La pregunta más poderosa no siempre es la siguiente que formula; a veces es el silencio que mantiene después de hacer una pregunta importante.
Los vendedores tienen una tendencia natural a llenar los silencios. Formulan una pregunta profunda y, si el cliente no responde inmediatamente, comienzan a reformular, aclarar, o peor aún, responder ellos mismos la pregunta. Este es un error fundamental.
Las preguntas poderosas requieren reflexión. Cuando hace una pregunta sobre causa raíz, sobre impacto real, o sobre prioridades estratégicas, el cliente necesita pensar. El silencio no es incómodo; es el espacio donde ocurre el procesamiento.
Formule su pregunta.
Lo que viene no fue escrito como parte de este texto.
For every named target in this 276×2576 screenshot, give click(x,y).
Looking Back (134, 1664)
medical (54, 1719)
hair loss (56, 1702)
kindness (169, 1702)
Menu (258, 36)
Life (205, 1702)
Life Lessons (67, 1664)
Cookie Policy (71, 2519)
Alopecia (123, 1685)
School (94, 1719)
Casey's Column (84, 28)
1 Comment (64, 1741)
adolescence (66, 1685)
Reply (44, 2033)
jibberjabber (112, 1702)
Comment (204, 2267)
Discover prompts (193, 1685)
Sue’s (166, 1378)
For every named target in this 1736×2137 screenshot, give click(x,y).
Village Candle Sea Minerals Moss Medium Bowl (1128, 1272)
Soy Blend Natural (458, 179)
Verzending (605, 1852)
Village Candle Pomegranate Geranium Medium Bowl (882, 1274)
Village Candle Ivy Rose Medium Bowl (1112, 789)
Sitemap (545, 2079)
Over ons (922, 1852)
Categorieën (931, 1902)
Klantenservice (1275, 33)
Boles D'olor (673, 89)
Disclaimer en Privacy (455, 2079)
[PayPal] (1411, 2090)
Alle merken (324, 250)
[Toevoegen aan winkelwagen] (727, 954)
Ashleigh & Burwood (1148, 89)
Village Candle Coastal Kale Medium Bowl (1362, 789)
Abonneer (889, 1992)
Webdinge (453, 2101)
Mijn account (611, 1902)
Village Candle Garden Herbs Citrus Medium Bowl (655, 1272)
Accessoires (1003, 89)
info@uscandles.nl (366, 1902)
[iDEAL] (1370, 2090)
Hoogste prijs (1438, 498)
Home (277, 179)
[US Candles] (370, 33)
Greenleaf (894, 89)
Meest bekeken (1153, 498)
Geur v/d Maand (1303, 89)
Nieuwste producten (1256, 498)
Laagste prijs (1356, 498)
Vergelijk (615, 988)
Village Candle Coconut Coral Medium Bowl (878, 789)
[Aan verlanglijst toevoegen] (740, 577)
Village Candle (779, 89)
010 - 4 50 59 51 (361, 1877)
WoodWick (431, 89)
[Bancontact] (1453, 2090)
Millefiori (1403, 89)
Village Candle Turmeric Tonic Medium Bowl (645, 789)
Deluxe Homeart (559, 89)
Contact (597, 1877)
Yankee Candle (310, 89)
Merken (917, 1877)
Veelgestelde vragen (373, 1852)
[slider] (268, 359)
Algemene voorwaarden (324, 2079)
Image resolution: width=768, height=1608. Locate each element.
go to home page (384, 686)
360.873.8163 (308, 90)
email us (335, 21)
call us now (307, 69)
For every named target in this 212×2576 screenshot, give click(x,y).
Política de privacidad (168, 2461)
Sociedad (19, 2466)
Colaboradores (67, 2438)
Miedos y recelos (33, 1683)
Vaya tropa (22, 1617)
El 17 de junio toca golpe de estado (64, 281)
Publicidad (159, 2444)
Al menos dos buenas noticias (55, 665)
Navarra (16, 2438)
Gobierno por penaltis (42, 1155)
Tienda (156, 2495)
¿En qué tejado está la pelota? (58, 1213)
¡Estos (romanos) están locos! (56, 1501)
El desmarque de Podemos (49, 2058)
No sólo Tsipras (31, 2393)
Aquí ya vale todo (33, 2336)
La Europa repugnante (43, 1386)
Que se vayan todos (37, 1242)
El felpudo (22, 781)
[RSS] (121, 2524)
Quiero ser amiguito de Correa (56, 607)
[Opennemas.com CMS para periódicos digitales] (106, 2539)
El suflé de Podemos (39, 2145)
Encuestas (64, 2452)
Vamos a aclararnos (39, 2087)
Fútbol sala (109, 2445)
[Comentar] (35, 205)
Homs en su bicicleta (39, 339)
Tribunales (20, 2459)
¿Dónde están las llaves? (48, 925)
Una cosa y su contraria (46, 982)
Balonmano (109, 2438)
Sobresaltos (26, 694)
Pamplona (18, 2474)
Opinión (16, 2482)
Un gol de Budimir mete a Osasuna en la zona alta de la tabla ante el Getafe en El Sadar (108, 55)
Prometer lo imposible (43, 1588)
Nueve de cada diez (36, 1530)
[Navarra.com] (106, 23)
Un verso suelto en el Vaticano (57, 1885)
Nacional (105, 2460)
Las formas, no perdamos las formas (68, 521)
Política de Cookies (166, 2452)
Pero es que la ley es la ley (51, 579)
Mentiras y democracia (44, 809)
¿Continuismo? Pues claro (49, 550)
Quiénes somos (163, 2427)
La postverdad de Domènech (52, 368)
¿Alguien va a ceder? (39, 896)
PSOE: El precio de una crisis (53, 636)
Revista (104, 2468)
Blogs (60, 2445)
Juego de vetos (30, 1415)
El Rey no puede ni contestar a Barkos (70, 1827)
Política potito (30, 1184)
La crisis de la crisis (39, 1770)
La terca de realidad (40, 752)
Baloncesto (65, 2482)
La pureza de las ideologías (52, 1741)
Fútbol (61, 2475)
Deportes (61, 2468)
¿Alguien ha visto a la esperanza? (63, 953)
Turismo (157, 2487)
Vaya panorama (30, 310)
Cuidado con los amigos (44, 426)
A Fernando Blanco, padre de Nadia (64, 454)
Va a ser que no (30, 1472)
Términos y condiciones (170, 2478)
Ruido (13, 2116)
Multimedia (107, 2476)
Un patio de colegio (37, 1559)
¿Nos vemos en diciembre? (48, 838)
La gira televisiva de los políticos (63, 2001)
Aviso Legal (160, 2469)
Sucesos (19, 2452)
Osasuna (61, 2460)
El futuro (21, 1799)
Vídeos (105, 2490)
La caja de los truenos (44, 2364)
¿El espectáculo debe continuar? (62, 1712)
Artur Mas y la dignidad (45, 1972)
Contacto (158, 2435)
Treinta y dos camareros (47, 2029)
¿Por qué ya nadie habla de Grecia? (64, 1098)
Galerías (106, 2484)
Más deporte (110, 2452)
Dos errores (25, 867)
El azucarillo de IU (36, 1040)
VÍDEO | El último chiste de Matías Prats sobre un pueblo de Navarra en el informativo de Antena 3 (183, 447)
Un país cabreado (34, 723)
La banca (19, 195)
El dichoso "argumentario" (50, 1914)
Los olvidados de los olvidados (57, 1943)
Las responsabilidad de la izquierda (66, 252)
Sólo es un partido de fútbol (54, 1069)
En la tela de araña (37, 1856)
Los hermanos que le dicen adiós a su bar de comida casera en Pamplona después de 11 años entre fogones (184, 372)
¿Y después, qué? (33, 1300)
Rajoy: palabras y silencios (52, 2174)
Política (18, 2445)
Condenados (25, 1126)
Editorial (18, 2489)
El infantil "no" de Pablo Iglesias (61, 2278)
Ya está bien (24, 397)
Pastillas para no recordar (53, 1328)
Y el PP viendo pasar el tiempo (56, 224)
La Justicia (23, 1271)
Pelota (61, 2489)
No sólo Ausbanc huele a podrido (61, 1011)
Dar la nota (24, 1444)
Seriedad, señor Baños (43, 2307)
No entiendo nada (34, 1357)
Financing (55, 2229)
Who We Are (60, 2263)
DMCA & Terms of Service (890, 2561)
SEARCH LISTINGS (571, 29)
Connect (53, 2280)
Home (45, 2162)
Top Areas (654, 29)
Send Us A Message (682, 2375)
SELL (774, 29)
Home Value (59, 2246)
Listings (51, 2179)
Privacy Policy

Luego cállese.
Espere. Mantenga contacto visual. No llene el vacío. Permita que el cliente reflexione. Las mejores respuestas, las más reveladoras, las más honestas, vienen después de esos silencios reflexivos.
Si el cliente realmente no entiende la pregunta, lo manifestará explícitamente. Pero la mayoría de las veces, simplemente necesita unos segundos para procesar. Darle ese espacio es un acto de respeto y de profesionalismo.